#### Work to complete
Images within the entries are to be omitted; the remainder must be reproduced exactly.

#### Recorded data

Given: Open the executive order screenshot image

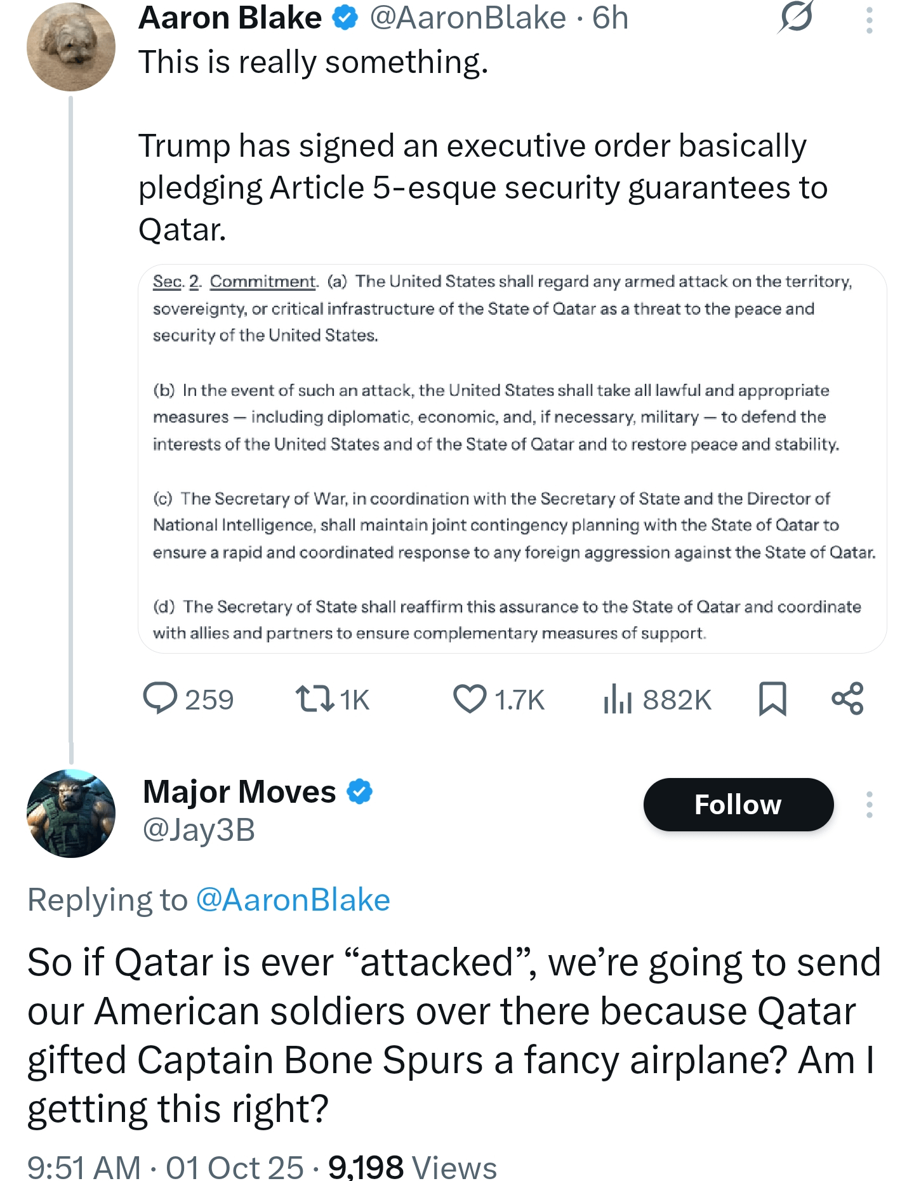Looking at the screenshot, I should coord(512,458).
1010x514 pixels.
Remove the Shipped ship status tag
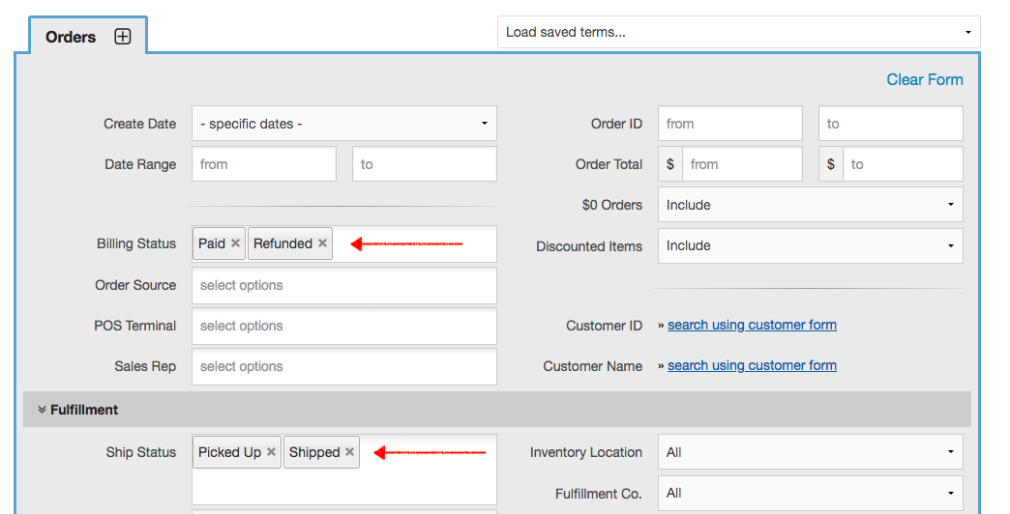[350, 452]
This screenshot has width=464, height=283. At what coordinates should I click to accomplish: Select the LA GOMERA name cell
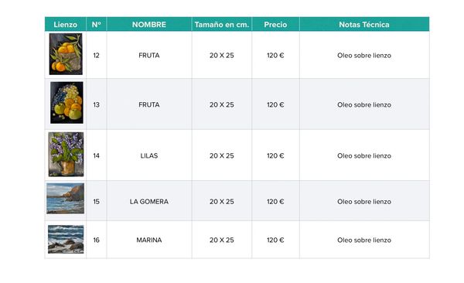point(149,202)
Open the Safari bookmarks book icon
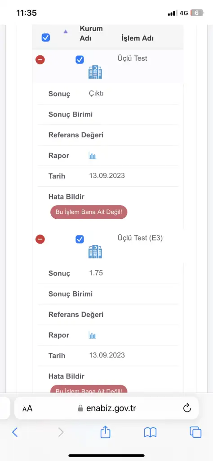This screenshot has height=461, width=213. click(x=150, y=432)
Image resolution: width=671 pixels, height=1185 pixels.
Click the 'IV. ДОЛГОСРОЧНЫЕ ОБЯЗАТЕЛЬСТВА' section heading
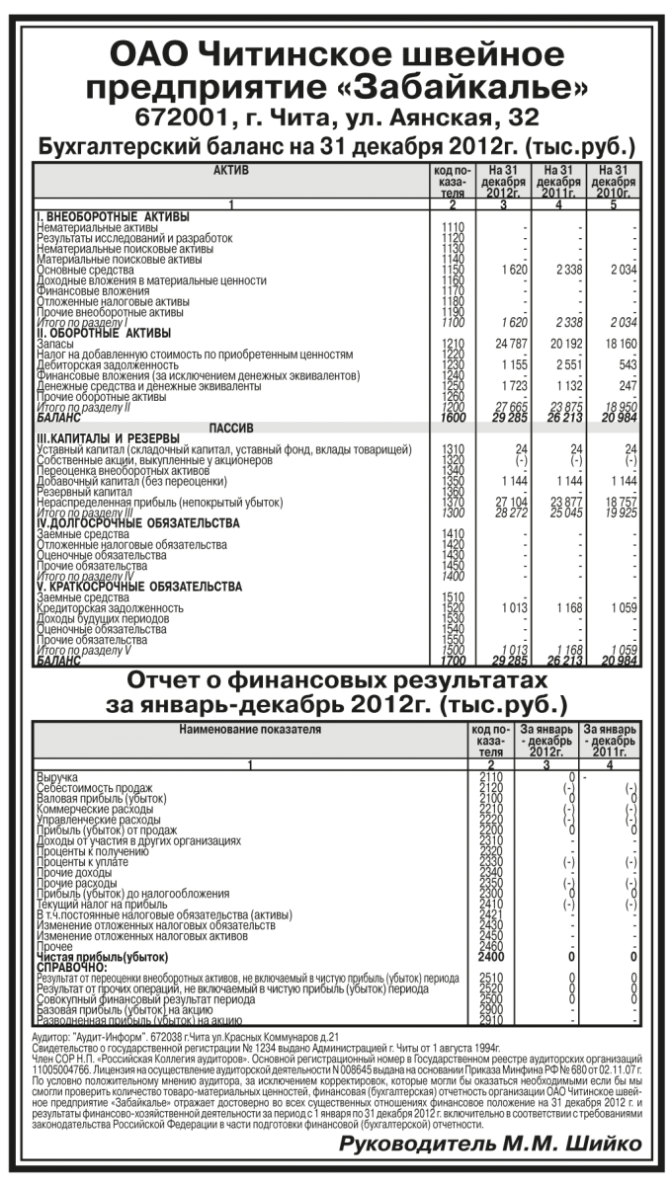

#### Response box
Given: Open the executive order screenshot image

Looking at the screenshot, I should coord(512,458).
1010x514 pixels.
Remove the Shipped ship status tag
[350, 452]
This screenshot has width=464, height=283. At what coordinates should I click to accomplish: Select the LA GOMERA name cell
point(149,202)
Open the Safari bookmarks book icon
This screenshot has height=461, width=213. click(x=150, y=432)
Image resolution: width=671 pixels, height=1185 pixels.
Click the 'IV. ДОЛГОСРОЧНЫЕ ОБЯЗАТЕЛЬСТВА' section heading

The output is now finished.